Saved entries
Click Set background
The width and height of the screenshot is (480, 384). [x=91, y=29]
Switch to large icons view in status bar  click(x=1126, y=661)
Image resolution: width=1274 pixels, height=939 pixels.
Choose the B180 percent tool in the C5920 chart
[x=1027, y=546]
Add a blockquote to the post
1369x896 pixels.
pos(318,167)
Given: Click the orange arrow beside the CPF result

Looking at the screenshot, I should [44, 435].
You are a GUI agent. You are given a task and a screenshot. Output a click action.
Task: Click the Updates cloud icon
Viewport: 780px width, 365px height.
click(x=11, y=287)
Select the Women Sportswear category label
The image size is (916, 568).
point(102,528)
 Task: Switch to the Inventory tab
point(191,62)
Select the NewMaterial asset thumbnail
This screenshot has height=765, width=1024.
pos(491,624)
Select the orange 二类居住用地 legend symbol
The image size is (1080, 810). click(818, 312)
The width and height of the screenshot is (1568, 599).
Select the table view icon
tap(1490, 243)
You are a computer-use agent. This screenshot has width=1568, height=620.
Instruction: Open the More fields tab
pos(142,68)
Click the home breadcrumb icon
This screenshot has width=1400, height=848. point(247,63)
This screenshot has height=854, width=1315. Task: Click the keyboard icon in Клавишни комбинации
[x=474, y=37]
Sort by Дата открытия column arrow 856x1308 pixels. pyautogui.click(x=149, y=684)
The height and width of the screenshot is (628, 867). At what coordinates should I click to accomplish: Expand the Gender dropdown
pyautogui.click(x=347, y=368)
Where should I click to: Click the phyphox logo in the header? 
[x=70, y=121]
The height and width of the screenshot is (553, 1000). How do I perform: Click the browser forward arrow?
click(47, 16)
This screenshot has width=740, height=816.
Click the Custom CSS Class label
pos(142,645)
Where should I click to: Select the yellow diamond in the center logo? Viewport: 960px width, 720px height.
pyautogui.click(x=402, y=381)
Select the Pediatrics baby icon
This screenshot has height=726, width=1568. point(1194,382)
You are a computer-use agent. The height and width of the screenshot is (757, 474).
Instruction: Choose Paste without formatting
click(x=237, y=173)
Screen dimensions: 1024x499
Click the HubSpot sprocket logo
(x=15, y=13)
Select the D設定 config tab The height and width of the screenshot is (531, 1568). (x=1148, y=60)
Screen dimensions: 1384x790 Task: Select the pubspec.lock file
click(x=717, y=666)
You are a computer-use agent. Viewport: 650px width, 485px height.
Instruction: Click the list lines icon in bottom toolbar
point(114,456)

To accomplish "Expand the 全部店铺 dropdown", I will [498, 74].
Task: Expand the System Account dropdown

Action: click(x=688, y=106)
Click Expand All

What the task requires
Where does the word "computer" occur in the data? Copy every line that has it.

Result of this exercise
You are a computer-use agent. This screenshot has width=1568, height=620.
You are a computer-use agent. The height and width of the screenshot is (757, 474).
You are a computer-use agent. Viewport: 650px width, 485px height.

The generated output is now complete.